La culture, ça a de la classe

Après l’immense succès populaire de Rue Duplessis, récit de « transfuge de classe » de Jean-Philippe Pleau, c’est au tour du journaliste et historien Jean-François Nadeau de s’intéresser au rapport entre culture et classes sociales au « demi-pays » du Québec. Cette fois, dans un essai aux références diverses et parfois inusitées.

 

Les têtes réduites, essai sur la distinction sociale dans un demi-pays peut surprendre le lecteur par les chemins qu’il emprunte. De la vision de l’éducation durant la Grande Noirceur aux origines d’Anne Hébert et De Saint-Denys Garneau en passant par le hockey et le beau parler de René Lecavalier, le chroniqueur du Devoir s’interroge : est-ce que l’acquisition d’une certaine culture au Québec doit nécessairement se faire au prix d’un déracinement ?

Et si l’acquisition de connaissances au sens large menait au reniement d’une partie de nous ?

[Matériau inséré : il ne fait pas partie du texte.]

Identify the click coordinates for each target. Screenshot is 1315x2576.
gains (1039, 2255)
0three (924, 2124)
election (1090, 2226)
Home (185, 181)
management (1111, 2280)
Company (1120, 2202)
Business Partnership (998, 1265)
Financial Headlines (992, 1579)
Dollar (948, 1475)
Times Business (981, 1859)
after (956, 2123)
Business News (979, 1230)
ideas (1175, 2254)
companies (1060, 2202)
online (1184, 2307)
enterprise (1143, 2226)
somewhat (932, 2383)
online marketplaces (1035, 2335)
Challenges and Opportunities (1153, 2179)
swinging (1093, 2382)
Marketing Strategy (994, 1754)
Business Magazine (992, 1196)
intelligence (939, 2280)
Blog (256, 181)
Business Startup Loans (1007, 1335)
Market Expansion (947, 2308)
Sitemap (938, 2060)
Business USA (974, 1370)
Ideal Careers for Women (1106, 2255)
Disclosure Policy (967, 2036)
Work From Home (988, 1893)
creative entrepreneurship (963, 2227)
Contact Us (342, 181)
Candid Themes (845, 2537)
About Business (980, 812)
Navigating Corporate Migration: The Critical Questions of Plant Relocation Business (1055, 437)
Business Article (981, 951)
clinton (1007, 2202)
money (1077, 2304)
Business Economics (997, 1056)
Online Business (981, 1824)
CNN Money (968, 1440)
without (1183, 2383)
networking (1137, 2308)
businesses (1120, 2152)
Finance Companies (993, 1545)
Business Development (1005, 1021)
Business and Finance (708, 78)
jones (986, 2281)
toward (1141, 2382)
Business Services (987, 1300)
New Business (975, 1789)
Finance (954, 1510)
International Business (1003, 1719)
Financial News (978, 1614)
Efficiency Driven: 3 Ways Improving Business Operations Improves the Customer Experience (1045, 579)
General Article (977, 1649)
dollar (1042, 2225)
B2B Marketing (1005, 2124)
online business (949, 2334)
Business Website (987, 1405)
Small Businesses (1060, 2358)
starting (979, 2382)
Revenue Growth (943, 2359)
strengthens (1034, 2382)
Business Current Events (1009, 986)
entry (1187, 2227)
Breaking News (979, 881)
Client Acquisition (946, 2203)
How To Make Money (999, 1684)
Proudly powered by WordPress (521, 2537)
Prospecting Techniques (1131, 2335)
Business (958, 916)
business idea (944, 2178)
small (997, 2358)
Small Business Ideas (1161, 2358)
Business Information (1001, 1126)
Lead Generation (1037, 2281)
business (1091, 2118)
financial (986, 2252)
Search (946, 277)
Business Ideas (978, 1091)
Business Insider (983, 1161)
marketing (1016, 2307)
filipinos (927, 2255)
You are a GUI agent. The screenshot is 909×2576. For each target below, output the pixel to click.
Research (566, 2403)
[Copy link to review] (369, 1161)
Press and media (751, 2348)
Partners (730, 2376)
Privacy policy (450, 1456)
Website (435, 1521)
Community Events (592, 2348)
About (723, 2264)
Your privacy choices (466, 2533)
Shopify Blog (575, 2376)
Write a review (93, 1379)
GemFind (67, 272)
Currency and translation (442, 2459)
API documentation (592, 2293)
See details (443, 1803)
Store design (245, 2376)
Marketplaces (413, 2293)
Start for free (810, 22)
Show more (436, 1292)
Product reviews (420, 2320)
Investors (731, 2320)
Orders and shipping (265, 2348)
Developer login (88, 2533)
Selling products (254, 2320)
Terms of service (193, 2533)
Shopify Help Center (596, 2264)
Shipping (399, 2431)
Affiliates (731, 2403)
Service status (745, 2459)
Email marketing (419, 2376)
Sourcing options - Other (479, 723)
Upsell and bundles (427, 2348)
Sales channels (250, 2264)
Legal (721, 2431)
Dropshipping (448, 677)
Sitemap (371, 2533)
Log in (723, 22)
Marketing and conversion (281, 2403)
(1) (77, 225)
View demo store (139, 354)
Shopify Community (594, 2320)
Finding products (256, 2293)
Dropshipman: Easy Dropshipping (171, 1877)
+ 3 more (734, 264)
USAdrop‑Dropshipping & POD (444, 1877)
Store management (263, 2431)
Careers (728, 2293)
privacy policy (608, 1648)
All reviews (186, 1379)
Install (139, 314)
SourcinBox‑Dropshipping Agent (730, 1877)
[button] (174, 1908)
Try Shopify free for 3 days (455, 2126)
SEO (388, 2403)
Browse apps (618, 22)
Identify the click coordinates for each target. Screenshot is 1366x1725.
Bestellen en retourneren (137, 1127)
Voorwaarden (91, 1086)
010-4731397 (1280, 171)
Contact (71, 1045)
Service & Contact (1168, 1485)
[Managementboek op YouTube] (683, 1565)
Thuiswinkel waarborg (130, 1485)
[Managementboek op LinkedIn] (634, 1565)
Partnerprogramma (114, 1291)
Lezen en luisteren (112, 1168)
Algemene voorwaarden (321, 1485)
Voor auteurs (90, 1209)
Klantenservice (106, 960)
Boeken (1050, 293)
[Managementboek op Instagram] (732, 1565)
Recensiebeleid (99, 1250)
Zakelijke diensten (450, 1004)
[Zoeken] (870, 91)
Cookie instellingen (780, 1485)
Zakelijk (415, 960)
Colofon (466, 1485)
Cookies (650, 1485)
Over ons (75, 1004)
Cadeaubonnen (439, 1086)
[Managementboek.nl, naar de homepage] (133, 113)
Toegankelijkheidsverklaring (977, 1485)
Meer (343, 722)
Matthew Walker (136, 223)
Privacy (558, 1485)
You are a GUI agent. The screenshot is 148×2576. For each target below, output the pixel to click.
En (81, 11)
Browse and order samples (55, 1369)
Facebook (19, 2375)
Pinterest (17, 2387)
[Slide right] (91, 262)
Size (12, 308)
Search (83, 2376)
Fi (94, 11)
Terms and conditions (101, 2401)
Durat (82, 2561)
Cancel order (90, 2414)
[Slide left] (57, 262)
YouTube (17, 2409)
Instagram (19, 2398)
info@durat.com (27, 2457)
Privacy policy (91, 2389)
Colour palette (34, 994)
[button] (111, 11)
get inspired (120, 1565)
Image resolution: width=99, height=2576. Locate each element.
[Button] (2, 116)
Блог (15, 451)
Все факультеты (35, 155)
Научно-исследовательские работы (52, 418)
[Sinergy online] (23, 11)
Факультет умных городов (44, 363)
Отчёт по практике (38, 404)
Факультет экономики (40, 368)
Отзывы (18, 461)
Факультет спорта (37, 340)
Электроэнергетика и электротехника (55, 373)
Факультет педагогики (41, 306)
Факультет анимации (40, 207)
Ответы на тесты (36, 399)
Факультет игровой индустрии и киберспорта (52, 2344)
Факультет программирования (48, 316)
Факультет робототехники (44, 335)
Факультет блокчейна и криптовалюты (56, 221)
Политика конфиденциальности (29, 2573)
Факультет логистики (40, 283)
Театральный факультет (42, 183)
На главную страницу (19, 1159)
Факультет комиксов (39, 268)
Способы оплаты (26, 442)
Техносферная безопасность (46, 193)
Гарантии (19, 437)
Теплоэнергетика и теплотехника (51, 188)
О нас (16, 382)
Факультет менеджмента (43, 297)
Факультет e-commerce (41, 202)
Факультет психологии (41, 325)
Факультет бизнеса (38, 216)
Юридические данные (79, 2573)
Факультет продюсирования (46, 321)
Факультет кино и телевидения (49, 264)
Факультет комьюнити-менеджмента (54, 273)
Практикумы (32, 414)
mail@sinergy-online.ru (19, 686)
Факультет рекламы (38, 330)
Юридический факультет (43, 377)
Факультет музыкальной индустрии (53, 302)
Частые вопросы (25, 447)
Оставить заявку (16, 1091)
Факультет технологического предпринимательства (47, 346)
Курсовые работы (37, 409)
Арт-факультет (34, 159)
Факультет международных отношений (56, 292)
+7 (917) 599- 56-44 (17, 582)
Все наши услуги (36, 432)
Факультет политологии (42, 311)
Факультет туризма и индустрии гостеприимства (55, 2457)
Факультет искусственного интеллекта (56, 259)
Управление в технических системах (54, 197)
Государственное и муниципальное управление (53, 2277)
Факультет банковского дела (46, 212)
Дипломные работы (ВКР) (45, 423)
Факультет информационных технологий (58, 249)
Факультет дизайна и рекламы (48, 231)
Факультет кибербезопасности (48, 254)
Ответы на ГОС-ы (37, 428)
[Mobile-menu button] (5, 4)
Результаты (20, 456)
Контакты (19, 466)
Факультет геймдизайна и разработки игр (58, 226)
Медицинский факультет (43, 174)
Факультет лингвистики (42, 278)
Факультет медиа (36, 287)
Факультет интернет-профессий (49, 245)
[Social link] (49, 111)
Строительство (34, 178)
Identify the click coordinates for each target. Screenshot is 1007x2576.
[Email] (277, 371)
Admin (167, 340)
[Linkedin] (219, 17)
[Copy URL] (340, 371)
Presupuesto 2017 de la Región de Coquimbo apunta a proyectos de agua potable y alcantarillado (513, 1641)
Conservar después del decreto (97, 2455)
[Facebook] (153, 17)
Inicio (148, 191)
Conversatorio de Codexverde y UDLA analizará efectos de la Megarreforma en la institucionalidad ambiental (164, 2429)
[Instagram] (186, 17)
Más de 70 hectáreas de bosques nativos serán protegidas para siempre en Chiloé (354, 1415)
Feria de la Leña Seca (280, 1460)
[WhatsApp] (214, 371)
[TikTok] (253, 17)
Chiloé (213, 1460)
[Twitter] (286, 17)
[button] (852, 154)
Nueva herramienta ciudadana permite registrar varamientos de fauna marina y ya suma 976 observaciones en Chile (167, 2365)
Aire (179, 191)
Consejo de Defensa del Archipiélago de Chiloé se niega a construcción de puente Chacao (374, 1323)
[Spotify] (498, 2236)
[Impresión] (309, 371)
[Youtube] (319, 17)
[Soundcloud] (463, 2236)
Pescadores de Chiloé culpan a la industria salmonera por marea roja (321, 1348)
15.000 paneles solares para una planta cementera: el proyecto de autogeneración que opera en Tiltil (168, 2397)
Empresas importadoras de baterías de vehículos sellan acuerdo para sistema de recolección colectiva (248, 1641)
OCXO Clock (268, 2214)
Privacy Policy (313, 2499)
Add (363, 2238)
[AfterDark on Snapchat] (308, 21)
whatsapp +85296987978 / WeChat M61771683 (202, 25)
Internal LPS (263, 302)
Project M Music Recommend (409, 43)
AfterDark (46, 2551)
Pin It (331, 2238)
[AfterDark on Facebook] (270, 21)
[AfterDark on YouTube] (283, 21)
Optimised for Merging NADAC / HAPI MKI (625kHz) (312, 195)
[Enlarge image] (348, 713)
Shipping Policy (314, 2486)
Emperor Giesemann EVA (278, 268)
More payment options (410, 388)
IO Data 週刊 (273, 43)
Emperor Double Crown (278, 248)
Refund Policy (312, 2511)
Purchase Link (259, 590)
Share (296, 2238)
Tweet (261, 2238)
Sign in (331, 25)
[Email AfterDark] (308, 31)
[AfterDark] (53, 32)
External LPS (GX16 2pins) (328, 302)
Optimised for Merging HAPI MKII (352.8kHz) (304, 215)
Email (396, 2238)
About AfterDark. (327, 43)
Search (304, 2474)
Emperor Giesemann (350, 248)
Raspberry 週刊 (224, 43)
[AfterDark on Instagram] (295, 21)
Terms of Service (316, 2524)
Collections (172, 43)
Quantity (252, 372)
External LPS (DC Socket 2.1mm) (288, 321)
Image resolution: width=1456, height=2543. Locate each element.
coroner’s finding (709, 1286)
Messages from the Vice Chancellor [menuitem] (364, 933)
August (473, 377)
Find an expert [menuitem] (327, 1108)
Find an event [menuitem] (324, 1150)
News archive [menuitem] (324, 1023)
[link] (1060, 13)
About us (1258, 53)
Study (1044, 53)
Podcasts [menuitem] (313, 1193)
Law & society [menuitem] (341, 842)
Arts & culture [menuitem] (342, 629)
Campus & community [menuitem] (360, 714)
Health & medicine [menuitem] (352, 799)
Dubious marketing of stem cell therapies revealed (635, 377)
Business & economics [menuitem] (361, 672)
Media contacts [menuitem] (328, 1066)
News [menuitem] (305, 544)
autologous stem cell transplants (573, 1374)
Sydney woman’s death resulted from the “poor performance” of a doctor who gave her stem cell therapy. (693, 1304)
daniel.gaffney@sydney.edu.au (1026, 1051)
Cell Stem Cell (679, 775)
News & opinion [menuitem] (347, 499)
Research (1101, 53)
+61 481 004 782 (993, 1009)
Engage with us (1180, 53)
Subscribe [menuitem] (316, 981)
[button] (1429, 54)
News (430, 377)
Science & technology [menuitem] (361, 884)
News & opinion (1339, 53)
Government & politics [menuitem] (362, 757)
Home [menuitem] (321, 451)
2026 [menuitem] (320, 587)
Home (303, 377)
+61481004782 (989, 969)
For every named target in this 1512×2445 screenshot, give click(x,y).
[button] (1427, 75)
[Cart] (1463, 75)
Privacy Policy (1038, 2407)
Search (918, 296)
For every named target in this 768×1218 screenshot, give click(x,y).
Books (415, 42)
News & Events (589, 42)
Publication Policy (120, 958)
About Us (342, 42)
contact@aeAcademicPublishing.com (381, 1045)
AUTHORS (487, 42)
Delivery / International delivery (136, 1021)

Il n’est pas si loin, après tout, le temps où un avocat membre de l’Union nationale pouvait affirmer que « les Canadiens français étaient les détenteurs d’un héritage de pauvreté et d’ignorance dont il fallait se féliciter, un héritage qu’il leur fallait voir à sauvegarder ». Pas si loin, cette époque où André Laurendeau chantait les charmes de la terre, en soutenant qu’ici, « nous réussissons mieux nos paysans que nos intellectuels ».

Voilà une célébration de la paysannerie et de la pauvreté faite à distance, par des gens qui n’avaient connu ni l’une ni l’autre, rappelle Nadeau dans son livre.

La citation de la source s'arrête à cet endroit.